Screenshot grounding data
========================================================================

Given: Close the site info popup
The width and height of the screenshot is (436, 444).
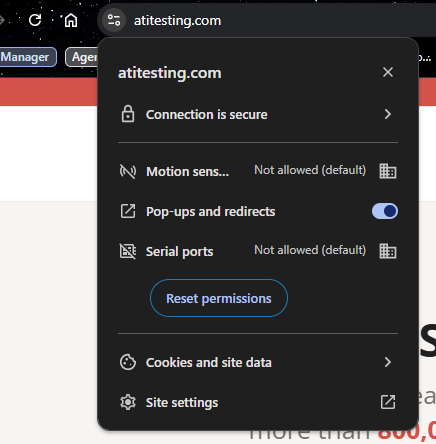Looking at the screenshot, I should tap(388, 72).
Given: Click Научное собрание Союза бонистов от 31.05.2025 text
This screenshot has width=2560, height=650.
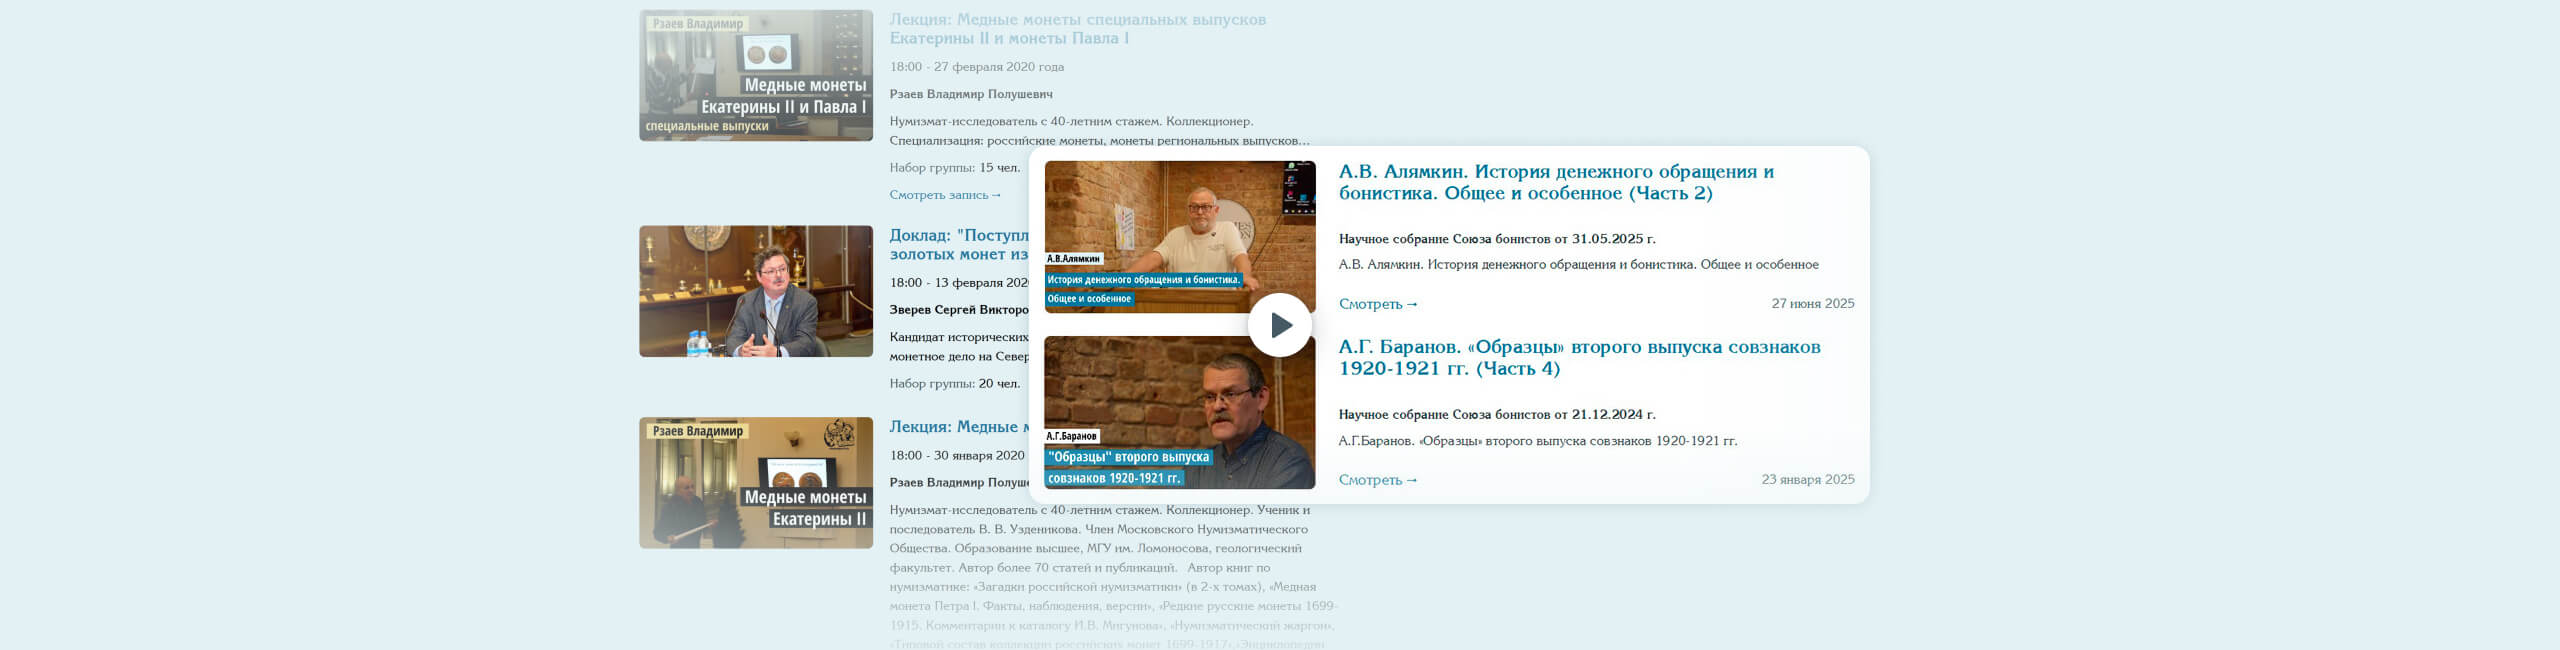Looking at the screenshot, I should tap(1497, 239).
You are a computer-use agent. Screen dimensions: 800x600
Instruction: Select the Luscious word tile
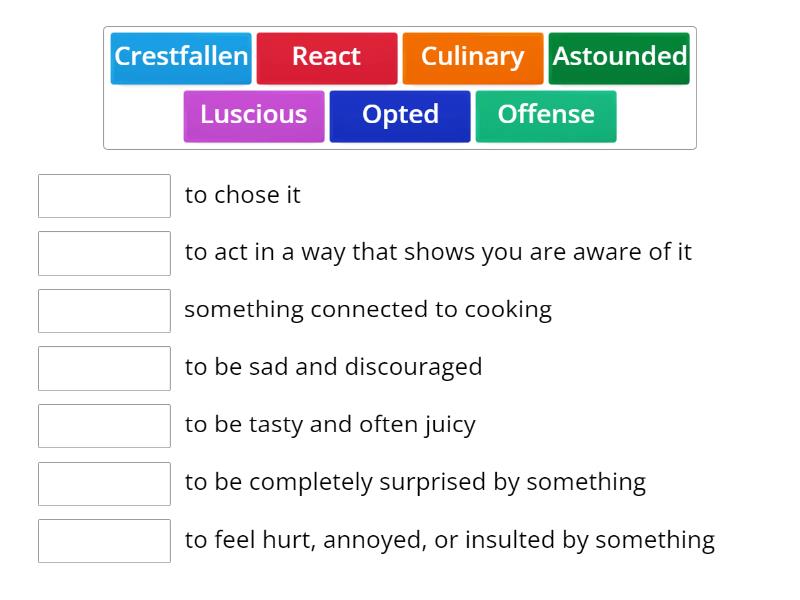click(x=253, y=115)
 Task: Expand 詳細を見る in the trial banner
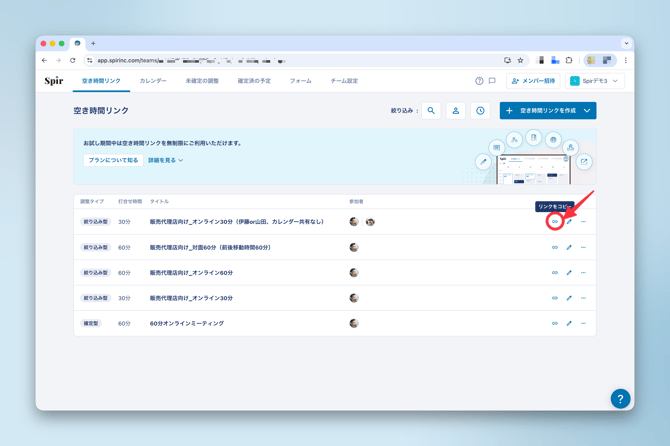coord(165,160)
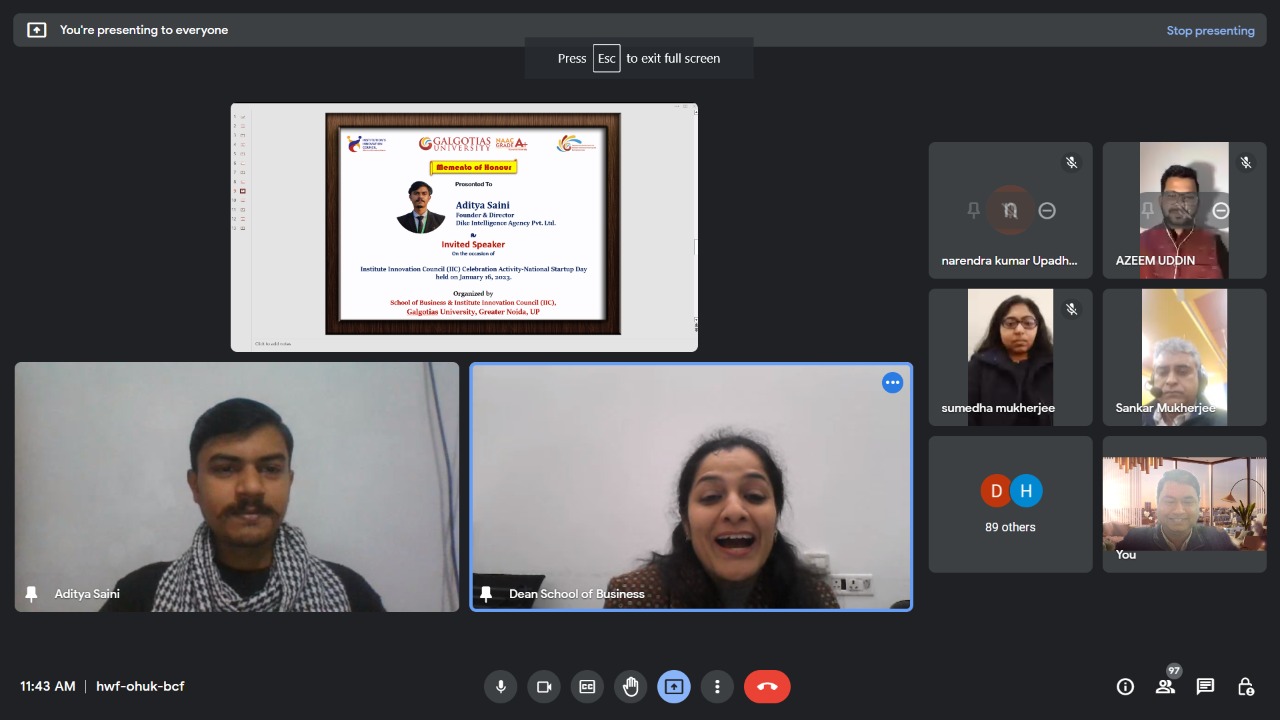Open more options three-dot menu
1280x720 pixels.
tap(716, 687)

========================================================================

(PROBLEM TO SOLVE): Could you reproduce the data above exactly, without its pictures?

(YOUR RESPONSE):
Given: Close the site info popup
The width and height of the screenshot is (436, 444).
Looking at the screenshot, I should tap(388, 72).
Given: Click Научное собрание Союза бонистов от 31.05.2025 text
This screenshot has width=2560, height=650.
Looking at the screenshot, I should tap(1497, 239).
You are a computer-use agent. Screen dimensions: 800x600
Instruction: Select the Luscious word tile
click(x=253, y=115)
 Task: Expand 詳細を見る in the trial banner
coord(165,160)
Open more options three-dot menu
1280x720 pixels.
tap(716, 687)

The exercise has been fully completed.